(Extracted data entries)
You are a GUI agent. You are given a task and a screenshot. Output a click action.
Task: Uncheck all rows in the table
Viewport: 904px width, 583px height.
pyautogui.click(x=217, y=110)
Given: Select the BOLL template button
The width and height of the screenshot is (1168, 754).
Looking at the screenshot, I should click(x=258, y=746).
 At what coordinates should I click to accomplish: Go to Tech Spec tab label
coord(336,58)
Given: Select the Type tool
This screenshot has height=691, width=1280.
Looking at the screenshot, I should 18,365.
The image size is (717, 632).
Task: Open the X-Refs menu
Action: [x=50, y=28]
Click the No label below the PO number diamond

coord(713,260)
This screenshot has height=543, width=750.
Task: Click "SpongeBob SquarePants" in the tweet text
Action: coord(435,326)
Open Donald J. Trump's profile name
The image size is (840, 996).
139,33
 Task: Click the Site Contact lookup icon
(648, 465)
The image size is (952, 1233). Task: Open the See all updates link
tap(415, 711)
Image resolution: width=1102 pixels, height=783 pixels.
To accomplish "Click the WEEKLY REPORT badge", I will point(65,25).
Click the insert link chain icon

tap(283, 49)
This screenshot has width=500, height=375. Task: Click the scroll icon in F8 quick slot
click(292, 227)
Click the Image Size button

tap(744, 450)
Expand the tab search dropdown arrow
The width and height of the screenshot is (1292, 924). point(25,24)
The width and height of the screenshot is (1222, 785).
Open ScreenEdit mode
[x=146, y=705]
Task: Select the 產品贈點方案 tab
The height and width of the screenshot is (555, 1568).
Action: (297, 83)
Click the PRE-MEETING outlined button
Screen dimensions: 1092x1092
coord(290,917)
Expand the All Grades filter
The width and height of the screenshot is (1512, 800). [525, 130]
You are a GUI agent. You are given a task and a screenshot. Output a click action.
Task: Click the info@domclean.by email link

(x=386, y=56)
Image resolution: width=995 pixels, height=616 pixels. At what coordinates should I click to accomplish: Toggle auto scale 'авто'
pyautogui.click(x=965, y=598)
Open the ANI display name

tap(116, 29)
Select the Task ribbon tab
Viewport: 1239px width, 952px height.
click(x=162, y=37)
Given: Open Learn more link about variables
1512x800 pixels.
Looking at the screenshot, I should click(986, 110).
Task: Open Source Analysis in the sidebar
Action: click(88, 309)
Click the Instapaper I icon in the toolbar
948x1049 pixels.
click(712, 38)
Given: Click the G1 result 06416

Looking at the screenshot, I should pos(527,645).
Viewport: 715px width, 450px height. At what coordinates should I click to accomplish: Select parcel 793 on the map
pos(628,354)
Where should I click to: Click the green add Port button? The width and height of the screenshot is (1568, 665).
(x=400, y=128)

WORK TO COMPLETE:
Start with the line above that contains "Task: Click the info@domclean.by email link" and end with the line that contains "Given: Open Learn more link about variables". Write out those lines exactly, and only those.

RESPONSE BOX:
Task: Click the info@domclean.by email link

(x=386, y=56)
Image resolution: width=995 pixels, height=616 pixels. At what coordinates should I click to accomplish: Toggle auto scale 'авто'
pyautogui.click(x=965, y=598)
Open the ANI display name

tap(116, 29)
Select the Task ribbon tab
Viewport: 1239px width, 952px height.
click(x=162, y=37)
Given: Open Learn more link about variables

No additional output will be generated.